When he was a boy, Giovanni fell into a hole in the ground where the sacred well of Su Tempiesu was, then digged out by the archaeologist Godeval Davoli. No one better than he can tell stories and characters of Orune.

The most beautiful (and disturbing) story is that of a lay priest from Orune, who was shot but did not die, and was chased and stabbed several times until his death. After this episode a series of strange facts began to happen to later priests: during a mass a lectern and a missal flew away without explanation, a fact that was seen by people still alive; a chair was removed by an invisible hand from under the seat of a lady who fell to the ground; church bells played without reason by themselves; someone saw a figure at the window of the parish house where only the priest lived, but the latter was celebrating mass, and so on.

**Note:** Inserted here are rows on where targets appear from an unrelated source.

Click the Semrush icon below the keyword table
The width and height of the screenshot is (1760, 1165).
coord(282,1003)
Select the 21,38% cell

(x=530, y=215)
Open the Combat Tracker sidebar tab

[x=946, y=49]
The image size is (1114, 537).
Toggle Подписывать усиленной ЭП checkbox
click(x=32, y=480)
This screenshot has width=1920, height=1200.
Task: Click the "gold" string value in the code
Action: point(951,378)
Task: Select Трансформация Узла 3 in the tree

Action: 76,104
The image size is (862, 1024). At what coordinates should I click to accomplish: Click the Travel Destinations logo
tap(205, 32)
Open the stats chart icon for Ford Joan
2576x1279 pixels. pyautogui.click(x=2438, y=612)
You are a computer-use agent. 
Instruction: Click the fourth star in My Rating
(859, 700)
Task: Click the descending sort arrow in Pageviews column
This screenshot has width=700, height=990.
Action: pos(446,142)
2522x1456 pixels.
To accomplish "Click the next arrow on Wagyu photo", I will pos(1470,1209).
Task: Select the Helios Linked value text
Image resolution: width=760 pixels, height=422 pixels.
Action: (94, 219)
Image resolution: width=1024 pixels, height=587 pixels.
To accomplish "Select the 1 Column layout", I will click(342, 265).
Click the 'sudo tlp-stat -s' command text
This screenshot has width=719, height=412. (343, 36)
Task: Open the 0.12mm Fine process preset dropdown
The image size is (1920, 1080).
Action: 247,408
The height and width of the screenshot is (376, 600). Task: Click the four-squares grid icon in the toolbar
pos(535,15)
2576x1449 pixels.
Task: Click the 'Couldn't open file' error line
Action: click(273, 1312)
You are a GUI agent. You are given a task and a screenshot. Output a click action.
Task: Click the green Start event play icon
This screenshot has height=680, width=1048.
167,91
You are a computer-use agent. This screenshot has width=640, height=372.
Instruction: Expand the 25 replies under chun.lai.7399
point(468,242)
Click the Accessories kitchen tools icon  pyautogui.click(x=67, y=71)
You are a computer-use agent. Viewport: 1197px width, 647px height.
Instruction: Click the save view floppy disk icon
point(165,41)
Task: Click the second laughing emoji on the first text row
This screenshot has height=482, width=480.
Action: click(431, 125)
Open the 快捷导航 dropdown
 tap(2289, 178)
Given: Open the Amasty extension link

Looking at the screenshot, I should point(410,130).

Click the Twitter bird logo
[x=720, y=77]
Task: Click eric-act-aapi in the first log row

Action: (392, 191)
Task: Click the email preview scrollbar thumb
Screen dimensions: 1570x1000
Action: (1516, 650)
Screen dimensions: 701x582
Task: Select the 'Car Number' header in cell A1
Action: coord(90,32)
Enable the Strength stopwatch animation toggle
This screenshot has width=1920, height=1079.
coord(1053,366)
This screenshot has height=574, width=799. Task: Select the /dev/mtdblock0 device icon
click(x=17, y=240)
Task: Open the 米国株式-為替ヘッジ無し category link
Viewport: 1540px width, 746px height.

In the area of Marreri, a strange figure was spotted walking around with a white horse (the same one the priest had when he was killed). In light of these facts, one night a meeting was held between priests, some exorcists who came from neighboring villages, and perhaps even from further afar. No one knows what happened inside the church, but from that night meeting the strange episodes ceased. Maybe the devil Sorramala was involved in all this?

At the end of the evening Giovanni reads one of his poetic text dedicated to Orune. The phrase that strikes me the most is: “in Orune there is no concept of ‘ancient’ because what was there is still there”.